───── Data supplied ─────
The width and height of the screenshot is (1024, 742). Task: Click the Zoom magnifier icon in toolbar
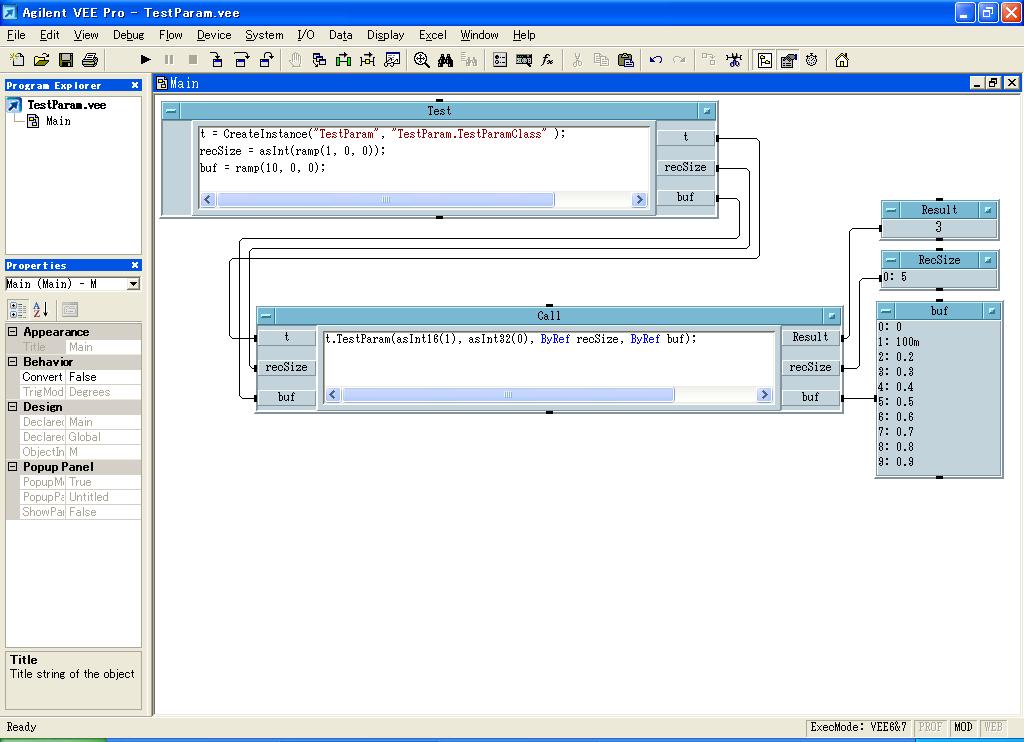click(x=421, y=60)
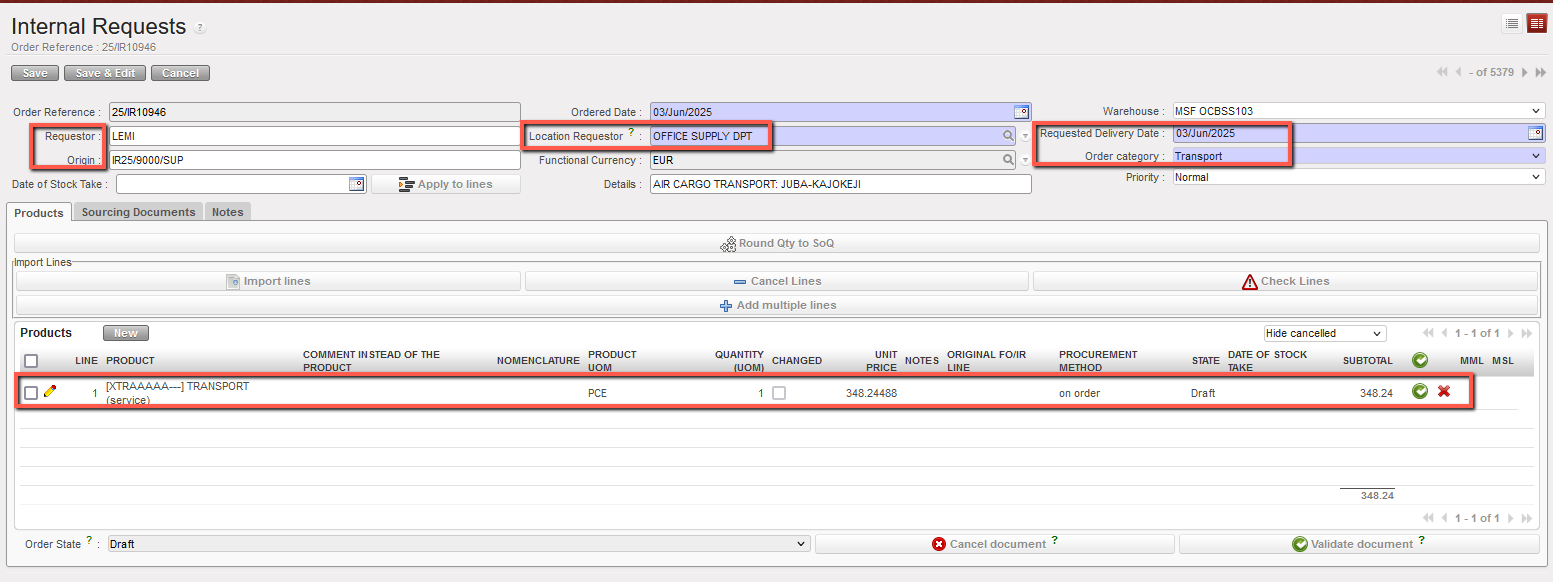Click the Save & Edit button
The image size is (1553, 582).
click(105, 73)
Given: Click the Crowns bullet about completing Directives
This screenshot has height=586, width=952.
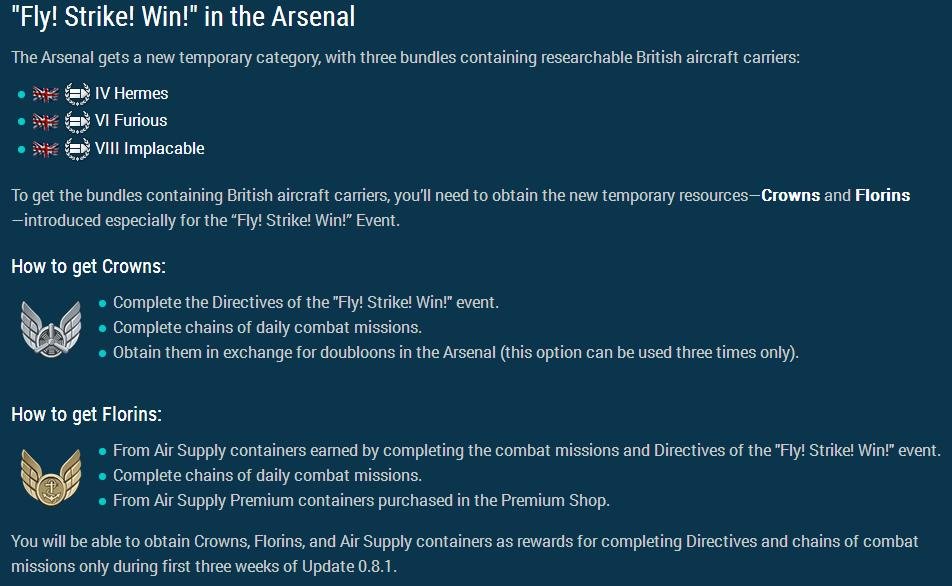Looking at the screenshot, I should pos(305,302).
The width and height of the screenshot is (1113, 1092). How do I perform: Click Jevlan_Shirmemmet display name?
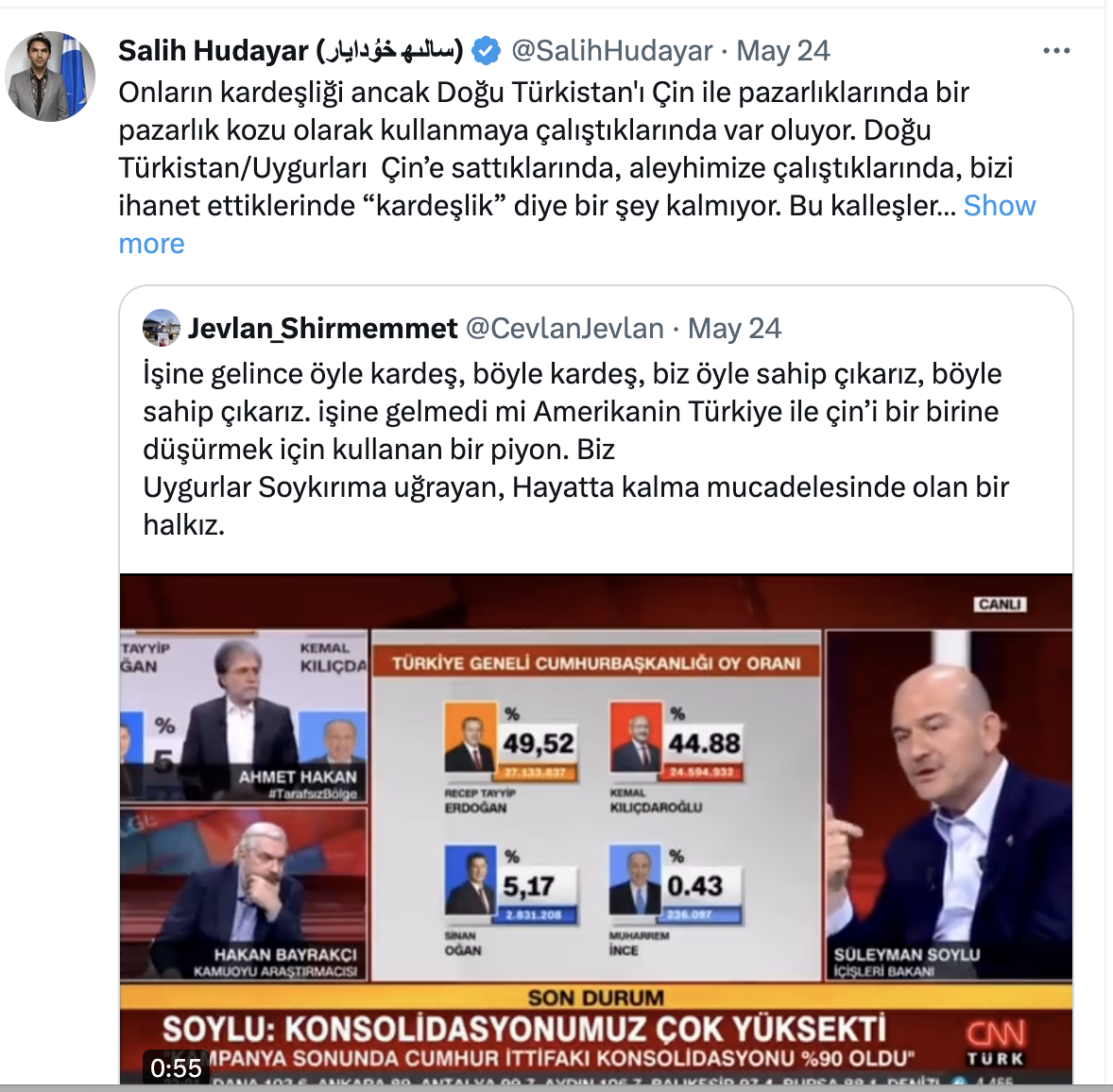(322, 329)
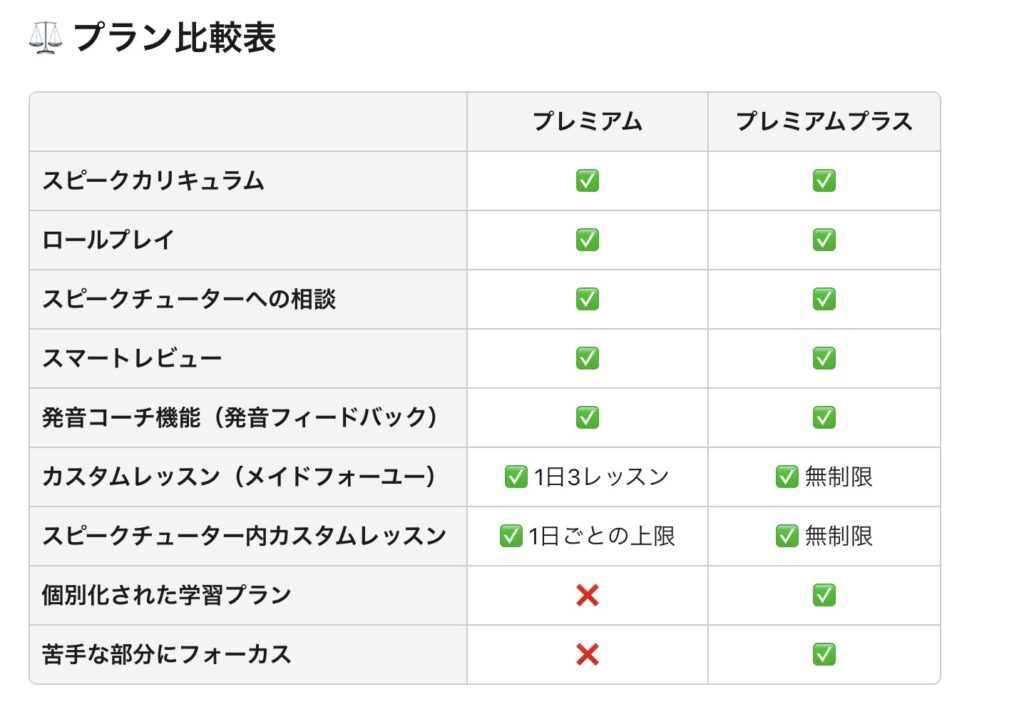Click the 1日ごとの上限 cell
Screen dimensions: 1024x712
587,536
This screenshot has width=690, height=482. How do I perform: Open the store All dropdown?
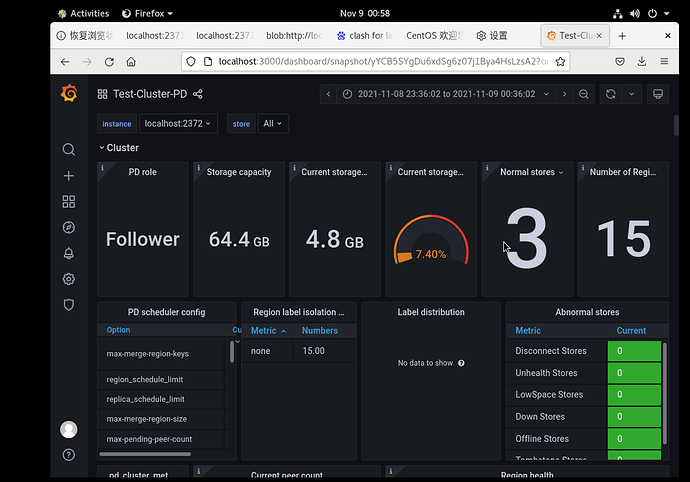[272, 124]
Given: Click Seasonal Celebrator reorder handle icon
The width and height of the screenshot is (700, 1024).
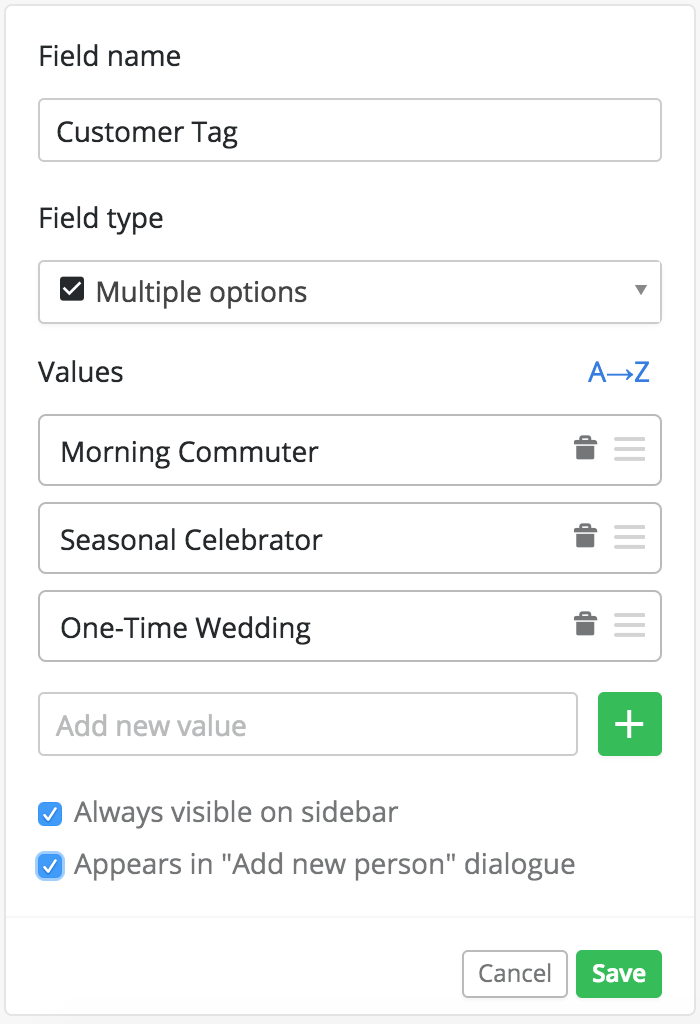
─────
- **Try it**
Keep the pictures out while you retype all of the data above exactly as it appears.

- **Reply**
The width and height of the screenshot is (1024, 742). Task: Click the Zoom magnifier icon in toolbar
click(x=421, y=60)
Click the Save & Edit button
The image size is (1553, 582).
click(105, 73)
Given: Click the Crowns bullet about completing Directives
This screenshot has height=586, width=952.
Looking at the screenshot, I should pos(305,302).
The width and height of the screenshot is (1113, 1092). How do I perform: Click Jevlan_Shirmemmet display name?
(322, 329)
Click the 1日ごとの上限 cell
Screen dimensions: 1024x712
587,536
This screenshot has width=690, height=482. How do I perform: Open the store All dropdown?
[272, 124]
Given: Click Seasonal Celebrator reorder handle icon
The width and height of the screenshot is (700, 1024).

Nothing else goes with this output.